The synopsis is as follows:

k-diagram plot-residual-relationship INPUT
  --y-true Y_TRUE
  [--pred COLS ... | --model NAME:COLS ...]
  [--show-zero-line]

Let’s compare the residuals for two models, “Baseline” and “Wide”:

k-diagram plot-residual-relationship data.csv \
  --y-true actual \
  --pred q50_baseline q50_wide \
  --names "Baseline" "Wide" \
  --show-zero-line \
  --savefig residuals_vs_predicted.png

plot-error-relationship

This plot is subtly different from the residual plot but equally important. It shows the errors (actual - prediction) versus the true values. Here, the angle is based on the true value. This view is essential for diagnosing heteroscedasticity—a common issue where the variance of the error changes as the true outcome value changes.

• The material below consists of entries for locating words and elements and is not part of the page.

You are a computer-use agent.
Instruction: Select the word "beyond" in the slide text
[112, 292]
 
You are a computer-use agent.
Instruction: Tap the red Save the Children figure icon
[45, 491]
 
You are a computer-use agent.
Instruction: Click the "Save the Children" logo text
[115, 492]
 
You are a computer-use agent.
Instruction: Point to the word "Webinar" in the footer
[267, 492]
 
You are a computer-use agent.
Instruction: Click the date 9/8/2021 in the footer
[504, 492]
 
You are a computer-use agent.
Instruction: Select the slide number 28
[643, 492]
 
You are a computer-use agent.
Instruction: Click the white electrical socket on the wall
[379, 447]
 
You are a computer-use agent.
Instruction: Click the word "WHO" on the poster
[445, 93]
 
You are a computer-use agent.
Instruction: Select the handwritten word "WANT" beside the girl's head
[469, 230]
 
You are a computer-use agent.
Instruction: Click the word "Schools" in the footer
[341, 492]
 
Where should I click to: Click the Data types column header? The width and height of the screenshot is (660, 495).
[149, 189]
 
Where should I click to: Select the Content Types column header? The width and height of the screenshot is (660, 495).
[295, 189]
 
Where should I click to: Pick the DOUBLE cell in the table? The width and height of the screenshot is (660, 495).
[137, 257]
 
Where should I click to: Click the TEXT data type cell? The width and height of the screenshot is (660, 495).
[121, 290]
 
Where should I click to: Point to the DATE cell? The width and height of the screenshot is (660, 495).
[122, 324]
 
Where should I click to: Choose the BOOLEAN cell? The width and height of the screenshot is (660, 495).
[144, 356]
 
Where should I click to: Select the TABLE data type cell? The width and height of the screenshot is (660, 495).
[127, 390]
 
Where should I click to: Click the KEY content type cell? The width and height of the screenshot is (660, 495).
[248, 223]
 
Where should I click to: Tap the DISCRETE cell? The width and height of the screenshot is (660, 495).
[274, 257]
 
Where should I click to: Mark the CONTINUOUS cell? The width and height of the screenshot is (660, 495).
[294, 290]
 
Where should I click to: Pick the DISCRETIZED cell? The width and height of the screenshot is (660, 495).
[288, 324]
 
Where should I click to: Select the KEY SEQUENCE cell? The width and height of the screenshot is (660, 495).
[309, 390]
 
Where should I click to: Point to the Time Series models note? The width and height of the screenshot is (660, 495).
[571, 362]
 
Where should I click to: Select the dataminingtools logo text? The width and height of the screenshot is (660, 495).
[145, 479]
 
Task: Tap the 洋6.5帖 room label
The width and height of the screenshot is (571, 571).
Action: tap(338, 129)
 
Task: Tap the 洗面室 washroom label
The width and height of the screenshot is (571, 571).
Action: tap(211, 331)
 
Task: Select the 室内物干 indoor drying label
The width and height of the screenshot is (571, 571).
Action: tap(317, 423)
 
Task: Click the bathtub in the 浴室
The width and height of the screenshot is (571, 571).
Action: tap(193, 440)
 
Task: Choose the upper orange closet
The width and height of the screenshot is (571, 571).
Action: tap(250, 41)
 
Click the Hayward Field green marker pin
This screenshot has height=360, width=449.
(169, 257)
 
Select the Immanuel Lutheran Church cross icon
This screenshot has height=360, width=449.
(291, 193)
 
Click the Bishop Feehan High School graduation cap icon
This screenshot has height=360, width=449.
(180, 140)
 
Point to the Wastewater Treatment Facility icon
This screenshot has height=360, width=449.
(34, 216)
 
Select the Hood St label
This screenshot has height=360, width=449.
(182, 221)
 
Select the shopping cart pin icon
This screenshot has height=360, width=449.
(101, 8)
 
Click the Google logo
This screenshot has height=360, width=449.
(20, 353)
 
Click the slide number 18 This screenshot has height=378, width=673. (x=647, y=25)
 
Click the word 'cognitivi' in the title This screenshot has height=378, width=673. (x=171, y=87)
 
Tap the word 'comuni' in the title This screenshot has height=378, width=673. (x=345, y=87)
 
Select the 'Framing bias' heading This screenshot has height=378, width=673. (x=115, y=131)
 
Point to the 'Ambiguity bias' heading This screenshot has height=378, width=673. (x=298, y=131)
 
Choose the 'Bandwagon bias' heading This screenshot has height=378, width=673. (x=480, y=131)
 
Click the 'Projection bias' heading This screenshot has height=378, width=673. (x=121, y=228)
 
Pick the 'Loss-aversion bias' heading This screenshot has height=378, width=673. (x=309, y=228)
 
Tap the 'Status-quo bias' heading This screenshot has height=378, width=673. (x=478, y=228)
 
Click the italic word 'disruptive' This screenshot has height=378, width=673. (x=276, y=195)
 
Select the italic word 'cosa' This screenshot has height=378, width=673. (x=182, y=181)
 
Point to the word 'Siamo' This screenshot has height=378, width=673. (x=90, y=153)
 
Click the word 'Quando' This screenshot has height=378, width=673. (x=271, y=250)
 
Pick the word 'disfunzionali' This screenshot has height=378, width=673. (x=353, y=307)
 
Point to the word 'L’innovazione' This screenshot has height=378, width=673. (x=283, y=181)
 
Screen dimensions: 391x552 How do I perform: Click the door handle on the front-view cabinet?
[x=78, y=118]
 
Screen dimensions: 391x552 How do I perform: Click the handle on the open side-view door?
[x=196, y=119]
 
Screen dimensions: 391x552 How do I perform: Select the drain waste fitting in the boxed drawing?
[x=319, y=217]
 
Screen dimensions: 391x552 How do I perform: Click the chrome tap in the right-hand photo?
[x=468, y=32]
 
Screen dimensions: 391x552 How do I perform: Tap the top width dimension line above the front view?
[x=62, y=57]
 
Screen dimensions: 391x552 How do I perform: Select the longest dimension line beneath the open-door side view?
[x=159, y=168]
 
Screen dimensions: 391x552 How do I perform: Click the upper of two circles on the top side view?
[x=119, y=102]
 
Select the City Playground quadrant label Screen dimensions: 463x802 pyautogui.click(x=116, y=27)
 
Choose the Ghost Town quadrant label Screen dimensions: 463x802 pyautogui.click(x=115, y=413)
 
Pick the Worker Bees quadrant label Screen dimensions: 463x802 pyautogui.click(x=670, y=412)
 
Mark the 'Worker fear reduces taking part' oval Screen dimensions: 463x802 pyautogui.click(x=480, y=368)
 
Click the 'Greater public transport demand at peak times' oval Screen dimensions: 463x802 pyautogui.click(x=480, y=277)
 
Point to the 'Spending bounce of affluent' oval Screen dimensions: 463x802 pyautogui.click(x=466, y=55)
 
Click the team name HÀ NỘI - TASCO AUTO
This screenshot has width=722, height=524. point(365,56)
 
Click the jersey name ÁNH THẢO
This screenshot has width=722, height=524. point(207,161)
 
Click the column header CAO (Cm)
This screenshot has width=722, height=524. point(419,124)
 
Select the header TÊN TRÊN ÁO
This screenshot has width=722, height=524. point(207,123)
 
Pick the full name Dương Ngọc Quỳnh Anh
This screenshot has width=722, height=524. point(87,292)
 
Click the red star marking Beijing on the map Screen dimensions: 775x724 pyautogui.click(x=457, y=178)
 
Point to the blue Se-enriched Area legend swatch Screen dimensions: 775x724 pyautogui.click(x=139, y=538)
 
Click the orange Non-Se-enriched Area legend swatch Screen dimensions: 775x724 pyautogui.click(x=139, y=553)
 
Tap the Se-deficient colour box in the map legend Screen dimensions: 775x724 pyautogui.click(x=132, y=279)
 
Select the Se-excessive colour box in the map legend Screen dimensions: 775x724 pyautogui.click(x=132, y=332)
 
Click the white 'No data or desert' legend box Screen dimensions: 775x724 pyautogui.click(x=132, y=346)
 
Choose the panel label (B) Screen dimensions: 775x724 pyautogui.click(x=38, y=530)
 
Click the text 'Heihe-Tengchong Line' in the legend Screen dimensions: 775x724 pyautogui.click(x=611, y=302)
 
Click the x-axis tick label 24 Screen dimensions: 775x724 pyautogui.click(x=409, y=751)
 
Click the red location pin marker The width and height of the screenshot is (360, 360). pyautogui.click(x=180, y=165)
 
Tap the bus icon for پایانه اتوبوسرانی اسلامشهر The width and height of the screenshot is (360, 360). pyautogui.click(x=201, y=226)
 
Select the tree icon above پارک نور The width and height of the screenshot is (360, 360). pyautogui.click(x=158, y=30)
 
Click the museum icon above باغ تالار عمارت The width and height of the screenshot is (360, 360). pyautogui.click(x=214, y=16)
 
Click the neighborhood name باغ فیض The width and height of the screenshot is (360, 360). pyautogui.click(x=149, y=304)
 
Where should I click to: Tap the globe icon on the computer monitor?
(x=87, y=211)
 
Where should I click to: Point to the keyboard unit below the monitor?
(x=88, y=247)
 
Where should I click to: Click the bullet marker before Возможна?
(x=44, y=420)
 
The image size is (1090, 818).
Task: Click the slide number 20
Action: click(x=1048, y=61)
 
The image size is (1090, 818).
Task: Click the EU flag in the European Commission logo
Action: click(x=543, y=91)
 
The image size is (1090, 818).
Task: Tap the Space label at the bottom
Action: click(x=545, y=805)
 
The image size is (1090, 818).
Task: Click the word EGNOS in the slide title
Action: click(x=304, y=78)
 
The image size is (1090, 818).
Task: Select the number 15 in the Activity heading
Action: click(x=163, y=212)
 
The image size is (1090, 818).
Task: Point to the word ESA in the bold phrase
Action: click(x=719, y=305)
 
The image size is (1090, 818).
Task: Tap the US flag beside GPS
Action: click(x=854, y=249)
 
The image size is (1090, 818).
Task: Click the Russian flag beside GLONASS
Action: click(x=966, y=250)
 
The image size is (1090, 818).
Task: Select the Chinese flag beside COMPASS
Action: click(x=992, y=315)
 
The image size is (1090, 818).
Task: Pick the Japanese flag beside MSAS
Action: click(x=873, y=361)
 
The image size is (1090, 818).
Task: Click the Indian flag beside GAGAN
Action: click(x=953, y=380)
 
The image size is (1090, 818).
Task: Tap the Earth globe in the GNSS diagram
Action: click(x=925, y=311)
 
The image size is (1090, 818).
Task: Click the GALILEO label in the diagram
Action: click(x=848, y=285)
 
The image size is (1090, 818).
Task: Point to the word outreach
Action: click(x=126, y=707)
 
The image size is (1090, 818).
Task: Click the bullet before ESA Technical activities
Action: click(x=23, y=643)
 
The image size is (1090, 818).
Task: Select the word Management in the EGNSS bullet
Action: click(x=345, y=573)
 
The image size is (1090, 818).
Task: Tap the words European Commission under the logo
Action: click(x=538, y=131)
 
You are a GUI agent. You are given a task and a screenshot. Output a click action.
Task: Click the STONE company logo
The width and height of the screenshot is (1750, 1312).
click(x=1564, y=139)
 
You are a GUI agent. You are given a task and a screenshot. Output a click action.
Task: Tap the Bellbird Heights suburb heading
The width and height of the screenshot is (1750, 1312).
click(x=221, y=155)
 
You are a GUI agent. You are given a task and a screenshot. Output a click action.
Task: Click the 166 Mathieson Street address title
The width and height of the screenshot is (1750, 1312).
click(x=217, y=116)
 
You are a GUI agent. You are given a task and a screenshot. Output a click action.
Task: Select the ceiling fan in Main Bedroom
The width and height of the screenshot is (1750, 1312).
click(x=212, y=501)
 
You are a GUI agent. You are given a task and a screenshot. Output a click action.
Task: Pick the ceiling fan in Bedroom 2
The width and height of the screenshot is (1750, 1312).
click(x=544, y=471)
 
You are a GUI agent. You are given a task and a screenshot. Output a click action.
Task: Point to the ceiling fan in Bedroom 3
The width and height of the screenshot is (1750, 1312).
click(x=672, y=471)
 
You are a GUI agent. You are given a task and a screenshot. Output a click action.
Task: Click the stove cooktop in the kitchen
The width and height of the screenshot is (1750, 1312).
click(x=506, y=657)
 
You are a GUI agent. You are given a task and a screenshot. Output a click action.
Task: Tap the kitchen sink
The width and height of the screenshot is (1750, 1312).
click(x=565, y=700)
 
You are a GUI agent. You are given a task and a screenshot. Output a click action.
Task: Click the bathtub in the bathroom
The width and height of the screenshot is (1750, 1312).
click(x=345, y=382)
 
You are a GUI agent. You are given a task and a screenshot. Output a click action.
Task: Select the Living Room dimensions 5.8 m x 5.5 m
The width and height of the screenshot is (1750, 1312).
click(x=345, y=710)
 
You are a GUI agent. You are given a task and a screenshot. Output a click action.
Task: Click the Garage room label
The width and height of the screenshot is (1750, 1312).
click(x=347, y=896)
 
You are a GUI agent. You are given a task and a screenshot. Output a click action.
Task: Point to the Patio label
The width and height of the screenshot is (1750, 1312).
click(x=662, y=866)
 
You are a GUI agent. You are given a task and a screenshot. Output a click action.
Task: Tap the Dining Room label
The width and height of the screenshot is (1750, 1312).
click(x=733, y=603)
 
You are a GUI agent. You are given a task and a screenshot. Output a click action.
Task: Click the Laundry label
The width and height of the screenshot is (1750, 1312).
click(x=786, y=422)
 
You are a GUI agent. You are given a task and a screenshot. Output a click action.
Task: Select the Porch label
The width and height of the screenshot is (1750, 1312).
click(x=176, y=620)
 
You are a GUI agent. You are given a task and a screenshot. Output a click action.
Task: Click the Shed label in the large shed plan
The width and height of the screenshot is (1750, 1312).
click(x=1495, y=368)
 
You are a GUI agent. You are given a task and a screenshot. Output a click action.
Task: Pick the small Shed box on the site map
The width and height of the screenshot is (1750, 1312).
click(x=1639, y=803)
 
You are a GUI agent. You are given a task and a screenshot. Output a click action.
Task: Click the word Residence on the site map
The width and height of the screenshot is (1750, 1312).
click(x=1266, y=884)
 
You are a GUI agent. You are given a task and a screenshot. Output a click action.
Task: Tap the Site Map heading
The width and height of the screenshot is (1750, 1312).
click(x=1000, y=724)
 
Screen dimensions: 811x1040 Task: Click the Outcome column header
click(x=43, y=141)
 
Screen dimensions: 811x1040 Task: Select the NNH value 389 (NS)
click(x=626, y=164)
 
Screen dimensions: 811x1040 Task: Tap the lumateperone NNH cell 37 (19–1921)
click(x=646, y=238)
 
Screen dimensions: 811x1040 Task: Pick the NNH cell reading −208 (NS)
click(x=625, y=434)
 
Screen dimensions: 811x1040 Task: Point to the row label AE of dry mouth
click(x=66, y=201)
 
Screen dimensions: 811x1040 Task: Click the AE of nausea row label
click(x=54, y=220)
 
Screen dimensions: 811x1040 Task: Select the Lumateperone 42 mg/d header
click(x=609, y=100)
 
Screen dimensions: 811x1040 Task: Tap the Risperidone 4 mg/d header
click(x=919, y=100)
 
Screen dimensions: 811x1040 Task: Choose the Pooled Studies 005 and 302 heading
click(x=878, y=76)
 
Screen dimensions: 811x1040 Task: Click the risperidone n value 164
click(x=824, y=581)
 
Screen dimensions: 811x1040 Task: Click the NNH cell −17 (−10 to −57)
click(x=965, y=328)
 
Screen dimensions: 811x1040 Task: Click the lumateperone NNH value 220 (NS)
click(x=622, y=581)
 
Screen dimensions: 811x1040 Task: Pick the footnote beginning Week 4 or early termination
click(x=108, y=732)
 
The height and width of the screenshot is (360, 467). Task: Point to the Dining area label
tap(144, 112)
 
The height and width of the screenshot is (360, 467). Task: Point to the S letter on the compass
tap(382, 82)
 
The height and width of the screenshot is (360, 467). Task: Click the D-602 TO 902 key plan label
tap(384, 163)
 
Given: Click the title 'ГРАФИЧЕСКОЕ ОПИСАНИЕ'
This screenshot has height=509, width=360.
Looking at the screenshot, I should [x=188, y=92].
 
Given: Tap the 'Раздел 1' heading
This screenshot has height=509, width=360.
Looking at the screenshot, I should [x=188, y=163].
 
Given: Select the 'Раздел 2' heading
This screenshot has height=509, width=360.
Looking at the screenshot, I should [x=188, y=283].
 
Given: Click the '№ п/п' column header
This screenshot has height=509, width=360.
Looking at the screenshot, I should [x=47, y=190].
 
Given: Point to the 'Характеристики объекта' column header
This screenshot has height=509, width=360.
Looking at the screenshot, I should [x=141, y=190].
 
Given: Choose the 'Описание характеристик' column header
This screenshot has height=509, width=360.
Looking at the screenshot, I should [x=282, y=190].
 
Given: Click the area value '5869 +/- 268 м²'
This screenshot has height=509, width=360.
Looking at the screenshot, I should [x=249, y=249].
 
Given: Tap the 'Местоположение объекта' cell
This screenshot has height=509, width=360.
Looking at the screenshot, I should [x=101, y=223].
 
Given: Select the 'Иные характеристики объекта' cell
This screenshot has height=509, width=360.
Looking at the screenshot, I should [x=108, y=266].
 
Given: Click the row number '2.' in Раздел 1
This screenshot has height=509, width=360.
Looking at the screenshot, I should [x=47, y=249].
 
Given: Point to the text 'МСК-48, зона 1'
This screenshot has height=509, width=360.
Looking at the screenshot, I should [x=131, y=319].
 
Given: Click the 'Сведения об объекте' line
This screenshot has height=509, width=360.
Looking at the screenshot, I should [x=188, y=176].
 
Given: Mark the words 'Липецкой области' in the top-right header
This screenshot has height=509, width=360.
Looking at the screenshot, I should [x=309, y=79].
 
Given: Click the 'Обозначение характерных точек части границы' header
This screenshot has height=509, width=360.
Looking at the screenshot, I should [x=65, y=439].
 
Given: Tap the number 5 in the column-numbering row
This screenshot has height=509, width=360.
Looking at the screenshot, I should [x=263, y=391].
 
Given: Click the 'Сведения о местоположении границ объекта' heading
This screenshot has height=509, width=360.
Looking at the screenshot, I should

The command usage is very similar to the residual plot:

k-diagram plot-error-relationship INPUT
  --y-true Y_TRUE
  [--pred COLS ... | --model NAME:COLS ...]
  [--show-zero-line]

Here is an example comparing two models, A and B:

k-diagram plot-error-relationship data.csv \
  --y-true actual \
  --model A:q50_a --model B:q50_b \
  --mask-radius \
  --savefig error_vs_true.png

Troubleshooting & Tips

  • “Missing columns” error? Double-check that the column names in your command exactly match the headers in your data file.

  • Plot looks strange? The --theta-scale option in plot-relationship can have a big impact. Try switching between proportional and uniform to see which reveals more insight.

  • Need more help? Run any command with the -h or --help flag to see its full list of options and their descriptions.